There remained one great unmentionable, even in those newspapers most critical of Britain's military performance: the notion that, man for man, the British soldier might be a less determined fighter than his German adversary. The ‘tommy' was perceived—sometimes rightly—as the victim of his superiors' incompetence, rather than as the bearer of any personal responsibility for failures of British arms. In private, however, and among ministers and senior officers, this issue was frequently discussed. George Marshall deplored the manner in which Churchill spoke of the army's Other Ranks as ‘the dull mass', a phrase which reflected the prime minister's limited comprehension of them. There was an embarrassing moment at Downing Street when following a cabinet meeting Randolph Churchill joined a discussion about the army, and shouted: ‘
Father, the trouble is
your soldiers won't fight.' Churchill once observed of his son: ‘
I love Randolph
, but I don't like him.' It was astonishing that, in the midst of debates about great matters, he indulged his son's presence, and expected others to do so. On this occasion, however, Randolph's intervention might have been hyperbolic, but was to the point. Many British officers perceived their citizen soldiers as lacking the will and commitment routinely displayed by the
Germans and Japanese. Underlying the conduct of Churchill's wartime commanders was a fundamental nervousness about what their men would, or would not, do on the battlefield.

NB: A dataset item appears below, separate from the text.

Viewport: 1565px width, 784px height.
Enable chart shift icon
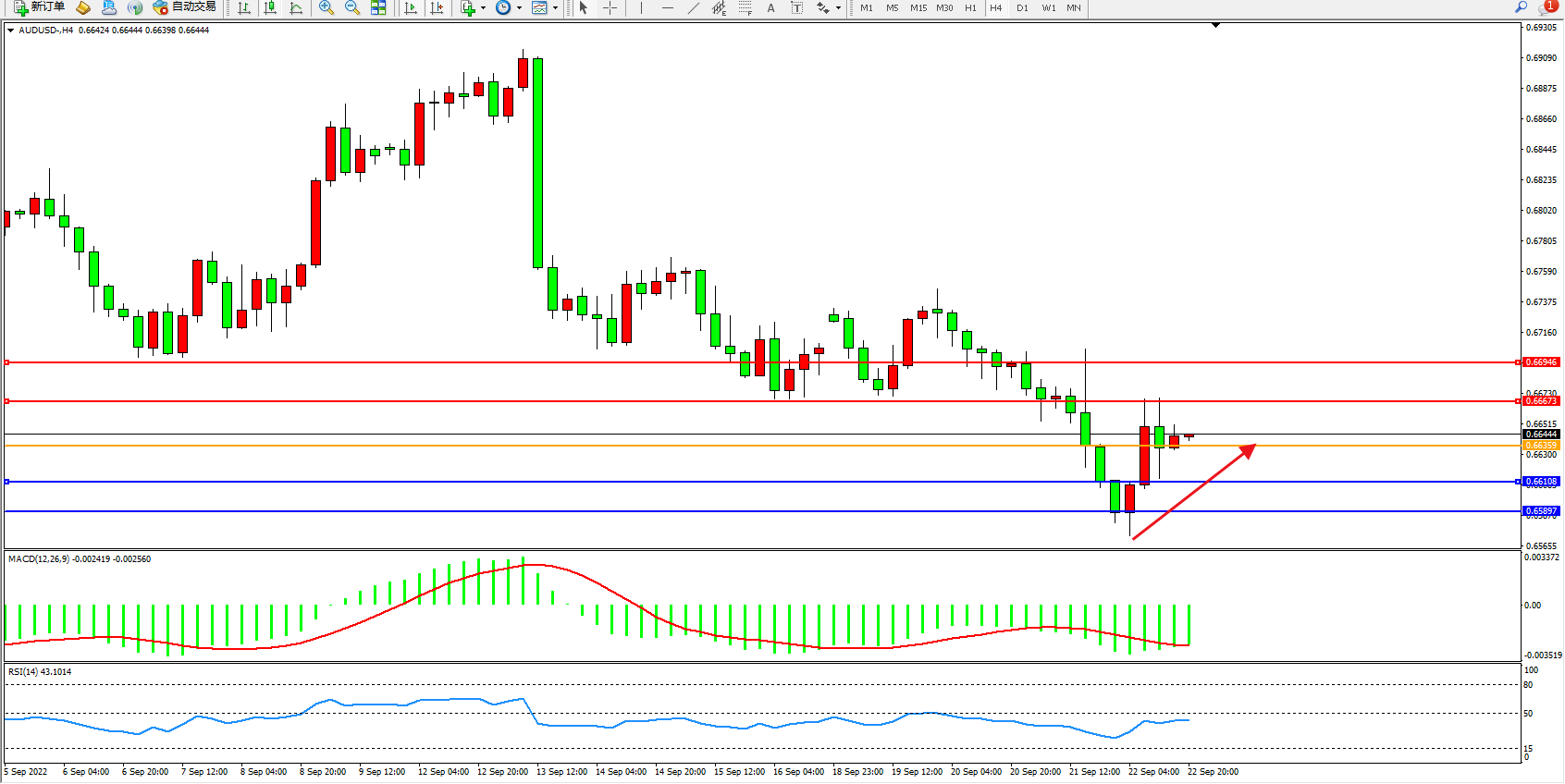[437, 7]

Churchill understood that if British troops were to overcome Germans, they must become significantly nastier. This represented a change of view. In 1940 he favoured civility towards the enemy, reproaching Duff Cooper as Minister of Information for mocking the Italians: ‘It is a well-known rule of war policy to praise the courage of your opponent, which enhances your own victory when gained.' Likewise in January 1942 he declared his admiration for Rommel on the floor of the House of Commons: ‘
a very daring and skilful
opponent…and, may I say across the havoc of war, a great general'. Progressively, however, the prime minister came to think it mistaken to suggest that Axis soldiers were honourable foes. Such courtesies encouraged British troops to surrender too readily. As the war matured, Churchill deplored newspaper reports of chivalrous German behaviour: ‘
These beastly Huns
are murdering people wholesale in Europe and have committed the most frightful atrocities in Russia, and it would be entirely in accordance with their technique to win a reputation for treating British and American soldiers with humanity on exceptional and well-advertised occasions.'

In the spring and summer of 1942, Churchill was right to believe that the British Army's performance in North Africa was inadequate. Many of his outbursts about the soldiers' failures, which so distressed Brooke and his colleagues, were justified. It remains debatable whether remedies were available, when positions of military responsibility must perforce be filled from the existing pool of regular officers. Most were captives of the culture to which they had been bred. Its fundamental flaw was that it required only moderate effort, sacrifice and achievement, and produced only a small number of leaders and units capable of matching the skill and determination of their enemies. The army's institutional weakness would be overcome only when vastly superior Allied resources became available on the battlefield.

2 Home Front

The secretary of the Tory backbench 1922 Committee one day took Leo Amery aside in the Commons smoking room. He told the India Secretary there was deep restlessness among MPs, ‘
because they did not feel
that there was anyone inside the Cabinet who stood for the Conservative point of view at all'. This was largely true. Almost everything about Britain's wartime domestic policies seemed socialistic. Centralisation, planning, rationing and regulation were fundamental to mobilisation of the nation's resources, to fair distribution of food, fuel, clothing. Every British citizen cursed wartime bureaucracy, transport shortages, queues, the relentlessly dispiriting influence of the blackout, the food and privileges still available to those with money to pay for them. But the country was, for the most part, notably well administered. For this the prime minister deserved full credit, for putting the right men in charge.